%%

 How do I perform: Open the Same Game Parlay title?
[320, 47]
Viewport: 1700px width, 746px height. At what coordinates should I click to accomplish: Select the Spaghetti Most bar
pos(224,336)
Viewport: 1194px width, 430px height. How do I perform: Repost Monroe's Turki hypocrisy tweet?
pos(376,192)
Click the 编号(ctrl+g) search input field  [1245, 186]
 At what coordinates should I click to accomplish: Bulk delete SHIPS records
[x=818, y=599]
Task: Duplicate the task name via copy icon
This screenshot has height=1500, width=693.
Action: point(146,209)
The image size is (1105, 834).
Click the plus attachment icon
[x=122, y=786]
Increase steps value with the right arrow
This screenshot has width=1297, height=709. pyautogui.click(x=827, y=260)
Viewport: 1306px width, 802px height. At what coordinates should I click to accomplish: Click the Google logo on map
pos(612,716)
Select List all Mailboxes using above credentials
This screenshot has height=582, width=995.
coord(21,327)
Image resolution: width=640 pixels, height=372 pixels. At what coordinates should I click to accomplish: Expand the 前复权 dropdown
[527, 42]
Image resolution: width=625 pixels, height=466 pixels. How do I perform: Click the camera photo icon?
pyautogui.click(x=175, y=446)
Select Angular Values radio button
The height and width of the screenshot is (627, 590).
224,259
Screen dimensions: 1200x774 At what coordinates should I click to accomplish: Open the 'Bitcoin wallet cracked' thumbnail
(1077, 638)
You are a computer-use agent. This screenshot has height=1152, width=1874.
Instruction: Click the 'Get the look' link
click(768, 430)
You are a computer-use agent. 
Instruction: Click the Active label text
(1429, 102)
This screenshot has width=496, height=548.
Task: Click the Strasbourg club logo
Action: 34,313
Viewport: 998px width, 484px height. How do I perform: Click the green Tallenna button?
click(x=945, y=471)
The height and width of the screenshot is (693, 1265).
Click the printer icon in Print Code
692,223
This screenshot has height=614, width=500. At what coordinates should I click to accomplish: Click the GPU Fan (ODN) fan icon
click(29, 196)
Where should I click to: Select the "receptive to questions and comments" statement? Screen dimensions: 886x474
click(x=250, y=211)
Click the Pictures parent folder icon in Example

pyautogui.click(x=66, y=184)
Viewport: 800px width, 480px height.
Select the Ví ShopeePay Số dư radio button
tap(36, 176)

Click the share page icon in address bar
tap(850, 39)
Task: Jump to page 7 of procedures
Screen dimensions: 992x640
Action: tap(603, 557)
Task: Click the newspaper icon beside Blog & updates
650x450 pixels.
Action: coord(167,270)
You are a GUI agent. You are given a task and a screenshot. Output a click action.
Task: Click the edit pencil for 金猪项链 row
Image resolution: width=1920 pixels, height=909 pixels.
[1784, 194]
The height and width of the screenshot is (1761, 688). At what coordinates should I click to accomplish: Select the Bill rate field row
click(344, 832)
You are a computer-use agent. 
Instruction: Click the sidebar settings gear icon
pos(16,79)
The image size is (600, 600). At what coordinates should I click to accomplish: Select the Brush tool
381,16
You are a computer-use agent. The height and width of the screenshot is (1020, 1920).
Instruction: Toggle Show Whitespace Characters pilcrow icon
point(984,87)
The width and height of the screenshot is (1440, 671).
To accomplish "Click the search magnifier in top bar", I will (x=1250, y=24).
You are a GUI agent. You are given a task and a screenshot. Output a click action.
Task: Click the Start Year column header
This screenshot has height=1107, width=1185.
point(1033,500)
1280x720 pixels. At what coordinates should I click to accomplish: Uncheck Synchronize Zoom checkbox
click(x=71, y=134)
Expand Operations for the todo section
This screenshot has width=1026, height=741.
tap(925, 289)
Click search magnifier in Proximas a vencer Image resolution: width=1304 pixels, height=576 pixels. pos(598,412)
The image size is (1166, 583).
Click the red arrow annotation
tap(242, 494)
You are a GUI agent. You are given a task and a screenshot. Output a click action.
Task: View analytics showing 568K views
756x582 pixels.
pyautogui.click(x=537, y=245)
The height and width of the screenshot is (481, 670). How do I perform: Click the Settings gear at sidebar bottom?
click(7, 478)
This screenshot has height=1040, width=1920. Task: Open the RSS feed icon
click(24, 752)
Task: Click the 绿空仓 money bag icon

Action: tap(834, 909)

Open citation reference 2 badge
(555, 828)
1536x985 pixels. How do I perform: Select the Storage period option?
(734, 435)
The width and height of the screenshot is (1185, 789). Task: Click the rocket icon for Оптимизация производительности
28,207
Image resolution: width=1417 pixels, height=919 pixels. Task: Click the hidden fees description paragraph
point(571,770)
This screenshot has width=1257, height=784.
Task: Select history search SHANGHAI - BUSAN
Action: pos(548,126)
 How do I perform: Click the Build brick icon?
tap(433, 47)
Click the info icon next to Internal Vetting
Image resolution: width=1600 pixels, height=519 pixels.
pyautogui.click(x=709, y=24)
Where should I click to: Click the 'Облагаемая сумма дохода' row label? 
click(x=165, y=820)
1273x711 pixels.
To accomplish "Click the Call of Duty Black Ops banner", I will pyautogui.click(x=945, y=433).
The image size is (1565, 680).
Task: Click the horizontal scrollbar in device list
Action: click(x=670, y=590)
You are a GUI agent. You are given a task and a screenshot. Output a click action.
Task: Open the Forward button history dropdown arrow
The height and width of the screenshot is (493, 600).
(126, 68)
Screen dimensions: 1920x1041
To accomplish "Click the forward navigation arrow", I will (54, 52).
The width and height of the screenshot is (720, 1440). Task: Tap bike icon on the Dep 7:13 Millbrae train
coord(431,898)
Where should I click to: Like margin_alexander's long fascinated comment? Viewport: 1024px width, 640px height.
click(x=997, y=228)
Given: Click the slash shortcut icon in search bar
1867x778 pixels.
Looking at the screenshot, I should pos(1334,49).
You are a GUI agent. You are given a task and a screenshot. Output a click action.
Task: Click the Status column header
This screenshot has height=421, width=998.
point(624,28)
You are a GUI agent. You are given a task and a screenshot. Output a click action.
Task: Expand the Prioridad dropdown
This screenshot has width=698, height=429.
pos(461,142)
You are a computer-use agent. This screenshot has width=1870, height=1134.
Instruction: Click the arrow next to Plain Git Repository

%%

**Work item**
Copy all of the listing above exactly, please.

**Exercise answer**
 How do I perform: Open the Same Game Parlay title?
[320, 47]
Viewport: 1700px width, 746px height. At what coordinates should I click to accomplish: Select the Spaghetti Most bar
pos(224,336)
Viewport: 1194px width, 430px height. How do I perform: Repost Monroe's Turki hypocrisy tweet?
pos(376,192)
Click the 编号(ctrl+g) search input field  [1245, 186]
 At what coordinates should I click to accomplish: Bulk delete SHIPS records
[x=818, y=599]
Task: Duplicate the task name via copy icon
This screenshot has height=1500, width=693.
Action: point(146,209)
The image size is (1105, 834).
Click the plus attachment icon
[x=122, y=786]
Increase steps value with the right arrow
This screenshot has width=1297, height=709. pyautogui.click(x=827, y=260)
Viewport: 1306px width, 802px height. At what coordinates should I click to accomplish: Click the Google logo on map
pos(612,716)
Select List all Mailboxes using above credentials
This screenshot has height=582, width=995.
coord(21,327)
Image resolution: width=640 pixels, height=372 pixels. At what coordinates should I click to accomplish: Expand the 前复权 dropdown
[527, 42]
Image resolution: width=625 pixels, height=466 pixels. How do I perform: Click the camera photo icon?
pyautogui.click(x=175, y=446)
Select Angular Values radio button
The height and width of the screenshot is (627, 590).
224,259
Screen dimensions: 1200x774 At what coordinates should I click to accomplish: Open the 'Bitcoin wallet cracked' thumbnail
(1077, 638)
You are a computer-use agent. This screenshot has height=1152, width=1874.
Instruction: Click the 'Get the look' link
click(768, 430)
You are a computer-use agent. 
Instruction: Click the Active label text
(1429, 102)
This screenshot has width=496, height=548.
Task: Click the Strasbourg club logo
Action: 34,313
Viewport: 998px width, 484px height. How do I perform: Click the green Tallenna button?
click(x=945, y=471)
The height and width of the screenshot is (693, 1265).
Click the printer icon in Print Code
692,223
This screenshot has height=614, width=500. At what coordinates should I click to accomplish: Click the GPU Fan (ODN) fan icon
click(29, 196)
Where should I click to: Select the "receptive to questions and comments" statement? Screen dimensions: 886x474
click(x=250, y=211)
Click the Pictures parent folder icon in Example

pyautogui.click(x=66, y=184)
Viewport: 800px width, 480px height.
Select the Ví ShopeePay Số dư radio button
tap(36, 176)

Click the share page icon in address bar
tap(850, 39)
Task: Jump to page 7 of procedures
Screen dimensions: 992x640
Action: tap(603, 557)
Task: Click the newspaper icon beside Blog & updates
650x450 pixels.
Action: coord(167,270)
You are a GUI agent. You are given a task and a screenshot. Output a click action.
Task: Click the edit pencil for 金猪项链 row
Image resolution: width=1920 pixels, height=909 pixels.
[1784, 194]
The height and width of the screenshot is (1761, 688). At what coordinates should I click to accomplish: Select the Bill rate field row
click(344, 832)
You are a computer-use agent. 
Instruction: Click the sidebar settings gear icon
pos(16,79)
The image size is (600, 600). At what coordinates should I click to accomplish: Select the Brush tool
381,16
You are a computer-use agent. The height and width of the screenshot is (1020, 1920).
Instruction: Toggle Show Whitespace Characters pilcrow icon
point(984,87)
The width and height of the screenshot is (1440, 671).
To accomplish "Click the search magnifier in top bar", I will (x=1250, y=24).
You are a GUI agent. You are given a task and a screenshot. Output a click action.
Task: Click the Start Year column header
This screenshot has height=1107, width=1185.
point(1033,500)
1280x720 pixels. At what coordinates should I click to accomplish: Uncheck Synchronize Zoom checkbox
click(x=71, y=134)
Expand Operations for the todo section
This screenshot has width=1026, height=741.
tap(925, 289)
Click search magnifier in Proximas a vencer Image resolution: width=1304 pixels, height=576 pixels. pos(598,412)
The image size is (1166, 583).
Click the red arrow annotation
tap(242, 494)
You are a GUI agent. You are given a task and a screenshot. Output a click action.
Task: View analytics showing 568K views
756x582 pixels.
pyautogui.click(x=537, y=245)
The height and width of the screenshot is (481, 670). How do I perform: Click the Settings gear at sidebar bottom?
click(7, 478)
This screenshot has height=1040, width=1920. Task: Open the RSS feed icon
click(24, 752)
Task: Click the 绿空仓 money bag icon

Action: tap(834, 909)

Open citation reference 2 badge
(555, 828)
1536x985 pixels. How do I perform: Select the Storage period option?
(734, 435)
The width and height of the screenshot is (1185, 789). Task: Click the rocket icon for Оптимизация производительности
28,207
Image resolution: width=1417 pixels, height=919 pixels. Task: Click the hidden fees description paragraph
point(571,770)
This screenshot has width=1257, height=784.
Task: Select history search SHANGHAI - BUSAN
Action: pos(548,126)
 How do I perform: Click the Build brick icon?
tap(433, 47)
Click the info icon next to Internal Vetting
Image resolution: width=1600 pixels, height=519 pixels.
pyautogui.click(x=709, y=24)
Where should I click to: Click the 'Облагаемая сумма дохода' row label? 
click(x=165, y=820)
1273x711 pixels.
To accomplish "Click the Call of Duty Black Ops banner", I will pyautogui.click(x=945, y=433).
The image size is (1565, 680).
Task: Click the horizontal scrollbar in device list
Action: click(x=670, y=590)
You are a GUI agent. You are given a task and a screenshot. Output a click action.
Task: Open the Forward button history dropdown arrow
The height and width of the screenshot is (493, 600).
(126, 68)
Screen dimensions: 1920x1041
To accomplish "Click the forward navigation arrow", I will (54, 52).
The width and height of the screenshot is (720, 1440). Task: Tap bike icon on the Dep 7:13 Millbrae train
coord(431,898)
Where should I click to: Like margin_alexander's long fascinated comment? Viewport: 1024px width, 640px height.
click(x=997, y=228)
Given: Click the slash shortcut icon in search bar
1867x778 pixels.
Looking at the screenshot, I should pos(1334,49).
You are a GUI agent. You are given a task and a screenshot. Output a click action.
Task: Click the Status column header
This screenshot has height=421, width=998.
point(624,28)
You are a GUI agent. You are given a task and a screenshot. Output a click action.
Task: Expand the Prioridad dropdown
This screenshot has width=698, height=429.
pos(461,142)
You are a computer-use agent. This screenshot has width=1870, height=1134.
Instruction: Click the arrow next to Plain Git Repository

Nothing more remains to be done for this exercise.